Después de abrazos efusivos tanto por la llegada como por lo que traían de contrabando las religiosas, y tras el recibimiento cálido (como se debía) con vino de consagrar, pues la ocasión lo ameritaba, según escribe don Francisco Gómez, los padrecitos y las monjitas se encerraron toda la tarde y las carcajadas que se escuchaban afuera no parecían ser suscitadas por la adoración al Santísimo sino que, sabiendo que se encontraban en el filo de la navaja, seguramente se dejaban llevar por las disipaciones de la vida.
Por si fuera poco, a mí me tocó llevarles agua para que se refrescaran. Al día siguiente las monjitas habían dejado de lado el hábito y andaban con ropas más ligeras y estaban acostadas en las camas de campaña de los sacerdotes... No voy juzgar pero, ante lo evidente, uno puede deducir que aquello del respeto a sus votos en esos momentos quedaba de lado.
La despedida fue igual de efusiva; tanto, que el padrecito propinó tremenda nalgada a una de las monjas, levantándole el tan mentado hábito.
Cuando, bromeando, le dije al padrecito: “¡Estuvo buena la fiestecita, padre!”, él me reprochó enojado y tajante: “¡Ocúpese de sus asuntos, porque este no es uno de ellos!”.
Ese comentario y la amistad y cariño que le profesaba a Victoriano me costaron su enemistad. Unos días después, escuché cómo el mismo padre Vargas reprochaba a Victoriano su conducta licenciosa y degenerada, según él. Pero yo estaba ahí, lo vi y escuché todo.
-¡Usted es un soldado de Dios y no puede andar por la vida con tanto desparpajo y con tanta desvergüenza. Ordene su vida y no tenga más mujer que la legítima!
Y Victoriano, en su ignorancia, le contestó con sabiduría:
-¡Las cosas de Dios son unas y las de los hombres, otras. Y legítimas... pos todas. Yo no hago a ninguna a la juerza, ellas se vienen conmigo por su voluntad!
El padrecito se percató de que lo estaba sermoneando delante de mí; yo bien sabía que tenía cola que le pisaran.

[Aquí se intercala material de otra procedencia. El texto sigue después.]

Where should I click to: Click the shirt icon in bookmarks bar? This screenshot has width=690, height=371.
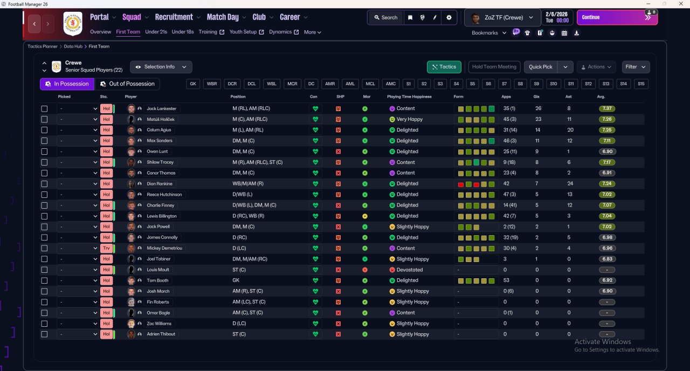point(527,33)
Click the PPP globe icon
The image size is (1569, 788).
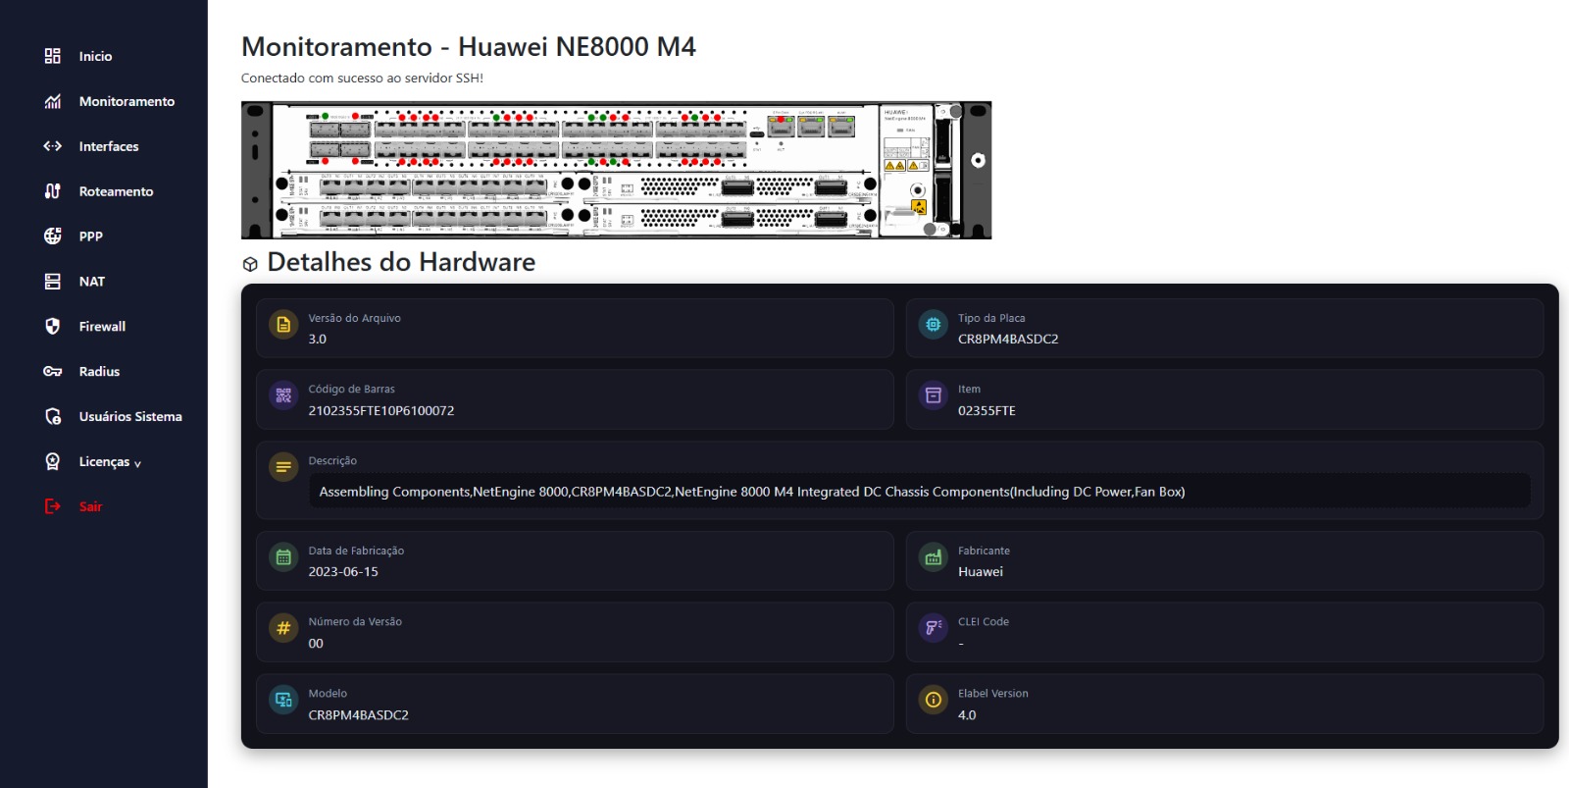[53, 236]
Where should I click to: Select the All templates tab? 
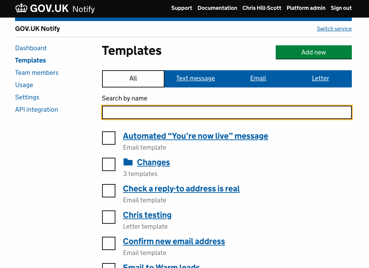pos(133,78)
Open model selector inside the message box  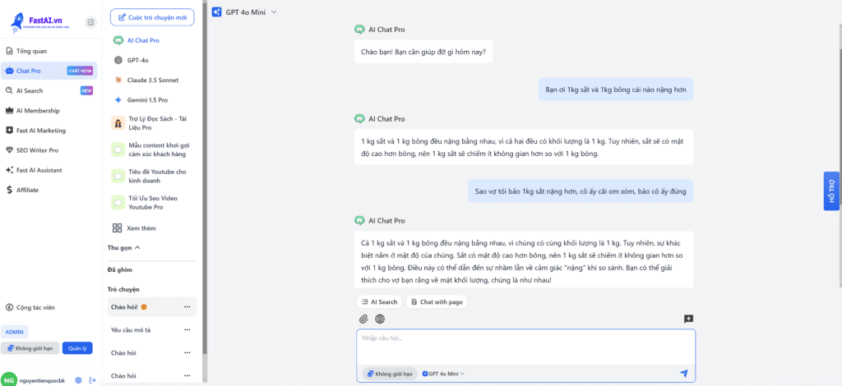443,374
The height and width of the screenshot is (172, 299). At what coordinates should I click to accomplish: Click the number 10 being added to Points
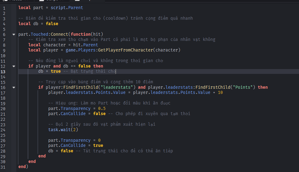pyautogui.click(x=220, y=92)
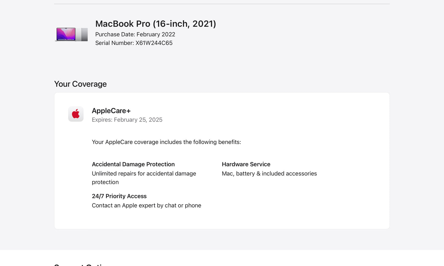Image resolution: width=444 pixels, height=266 pixels.
Task: Select the Accidental Damage Protection heading
Action: [x=133, y=164]
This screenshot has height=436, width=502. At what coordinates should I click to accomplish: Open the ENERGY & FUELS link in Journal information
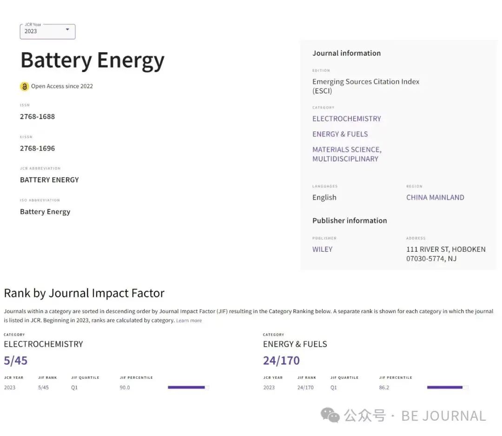click(340, 134)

No eran cosas nuevas para mí. Ya en algunos documentales y testimoniales lo había visto; lo que sí era novedoso eran “las transas del clero”, pero luego una confesión del Sr. Gómez vino a darme luz a una duda: hablaba nuevamente, intentando narrar cómo Gorostieta -en complicidad con mandos medios y superiores- traicionó a sus propios caudillos en aras de recuperar el poder conferido por el mismo Portes Gil.
-Mandé a un hombre con la orden de juzgar, sentenciar y ejecutar a Victoriano por insubordinación, malos manejos de recursos y desobediencia militar; que se le juzgue y ahí mismo se le dé muerte al insurrecto por ser una amenaza para la causa.
Vi cómo la cara del padre Vargas se iluminaba de gusto. Era increíble que un hombre que les mantuvo vivo el movimiento, ahora fuera hecho a un lado por intereses mundanos. Fue ahí donde empecé a dudar de si Dios realmente estaría de acuerdo con el movimiento y con sus actores.
Regresé a las páginas intermedias para releer lo del padre Vargas y su afición por las fiestas, y leí una confesión más de don Pancho:
-Conocí a Juan mucho antes que al padre Vargas; él era su secretario particular por decir así.
Un día, en los vapores del alcohol, me confesó que los encargos más frecuentes del sacerdote y su grupo de amigos era ir a los ranchos por doncellas para él y sus amigos, y que existía un grupo reducido de allegados que buscaban hombres o incluso niños.
Estaba leyendo con asombro las notas de don Pancho, cuando mi messenger me anunció que la monjita estaba en línea:
-¡Hola, m’ijo! ¿Sí vas a querer verme hoy?